[Data lines]
════

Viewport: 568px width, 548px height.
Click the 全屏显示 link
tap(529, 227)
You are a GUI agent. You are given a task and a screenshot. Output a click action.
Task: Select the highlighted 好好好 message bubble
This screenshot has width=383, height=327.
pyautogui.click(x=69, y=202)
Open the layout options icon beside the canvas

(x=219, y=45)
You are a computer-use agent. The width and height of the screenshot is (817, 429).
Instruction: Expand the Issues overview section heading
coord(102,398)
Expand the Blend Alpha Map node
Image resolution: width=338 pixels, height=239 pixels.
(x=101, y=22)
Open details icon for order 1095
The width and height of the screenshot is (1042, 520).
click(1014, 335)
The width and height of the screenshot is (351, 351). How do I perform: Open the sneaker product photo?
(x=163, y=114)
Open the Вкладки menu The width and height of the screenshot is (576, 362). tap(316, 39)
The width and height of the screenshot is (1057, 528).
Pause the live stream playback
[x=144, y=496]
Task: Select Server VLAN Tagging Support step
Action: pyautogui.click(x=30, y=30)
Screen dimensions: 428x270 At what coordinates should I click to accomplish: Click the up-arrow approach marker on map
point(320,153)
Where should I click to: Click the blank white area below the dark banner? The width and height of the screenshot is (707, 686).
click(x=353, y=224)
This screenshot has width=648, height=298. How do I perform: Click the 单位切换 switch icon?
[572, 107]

════

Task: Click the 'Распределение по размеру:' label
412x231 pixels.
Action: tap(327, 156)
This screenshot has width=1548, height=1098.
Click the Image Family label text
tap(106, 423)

════

# PROBLEM DETAILS
Format part of the listing as a Markdown table with the columns Row and Line, numbering each line and skipping any blank ones. Begin at the line that contains "Open details icon for order 1095" and stop after the line that contains "(x=163, y=114)".

# CORRECT ANSWER
| Row | Line |
|---|---|
| 1 | Open details icon for order 1095 |
| 2 | The width and height of the screenshot is (1042, 520). |
| 3 | click(1014, 335) |
| 4 | The width and height of the screenshot is (351, 351). How do I perform: Open the sneaker product photo? |
| 5 | (x=163, y=114) |